In the greater pyramid scheme of things

Remember back in February when I started playing a tapping guitar? No? Well, anyway, I am learning how to play a tapping guitar (check out the February post for a neat YouTube clip). In my case it was built by Kevin Siebold of Krappy guitars.

However, playing tapping guitar is way harder than playing the violin. The violin I taught myself in a few evenings staying in a hotel room on a business trip. Same amount of time spent on the tapper and I can’t even play Twinkle twinkle little star. So I started out trying to learn from a book instead, Easy Touchstyle Basics. While I sort of but that project on the shelf for a while since I got myself a Playstation with KillZone 2 I still find the book pretty neat. And it can be had for free as PDF if you sign up to the Megatar newsletter.

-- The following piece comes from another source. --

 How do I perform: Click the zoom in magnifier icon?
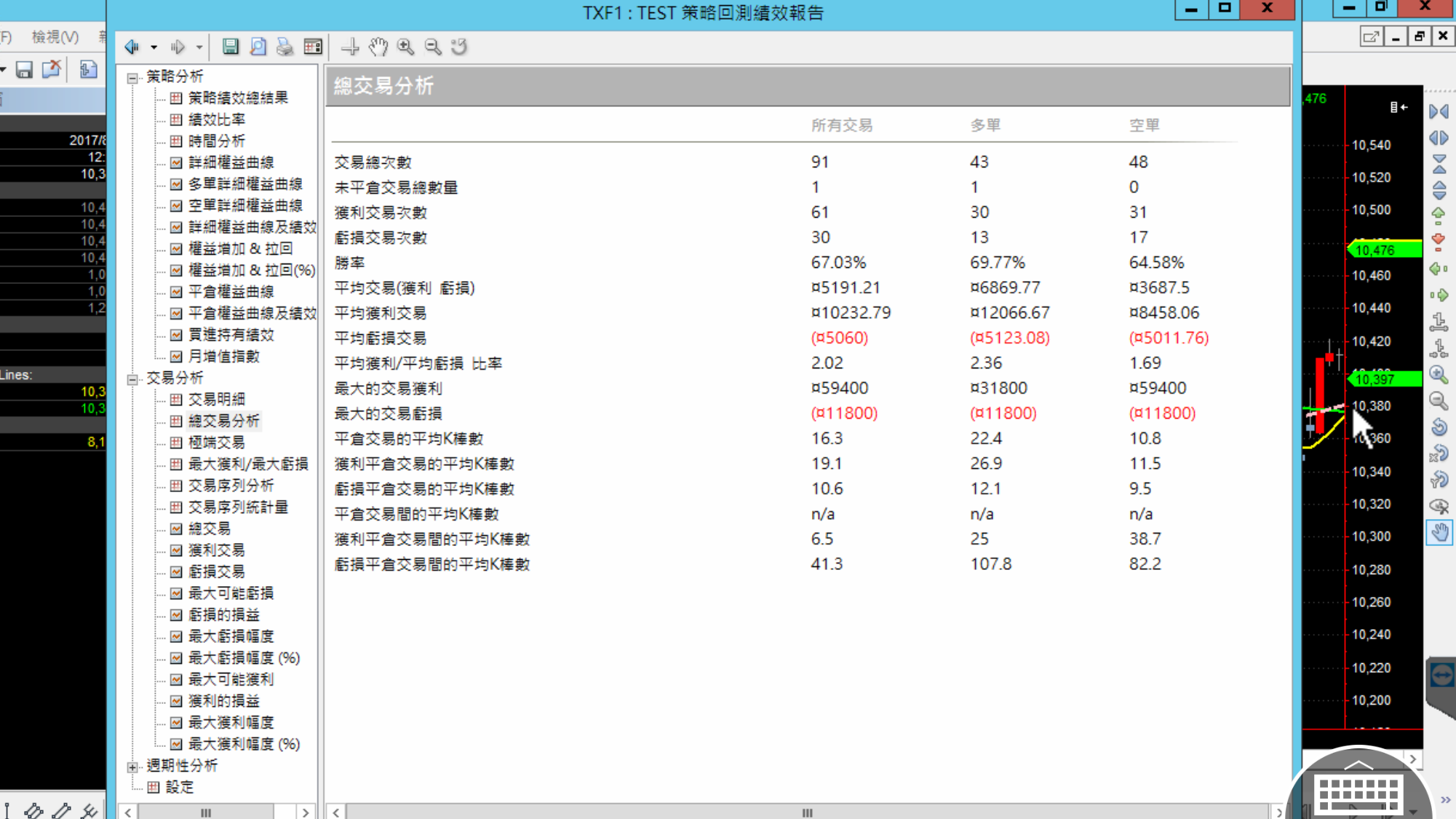pyautogui.click(x=405, y=47)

This morning I got one such newsletter, introducing a new exciting way to get also the second book for free. It all revolves around a pyramid scheme, I refer six people and get a book, they in turn refer six each people and they their books, who in turn refer 36 people and get their books, who in turn refer 216 people and get their books, who in turn refer 1286 people and get their books, who in turn… well, you get it.

Still, free is free, and the link also shows how to get the first book (no pyramid scheme necessary).

megatar.com/english/freebies/Free_Book_2/free_book_2.php – How to get the second method book for tapping, for free.

www.krappyguitars.com/touchstyle.html – Krappy guitars tapping guitars.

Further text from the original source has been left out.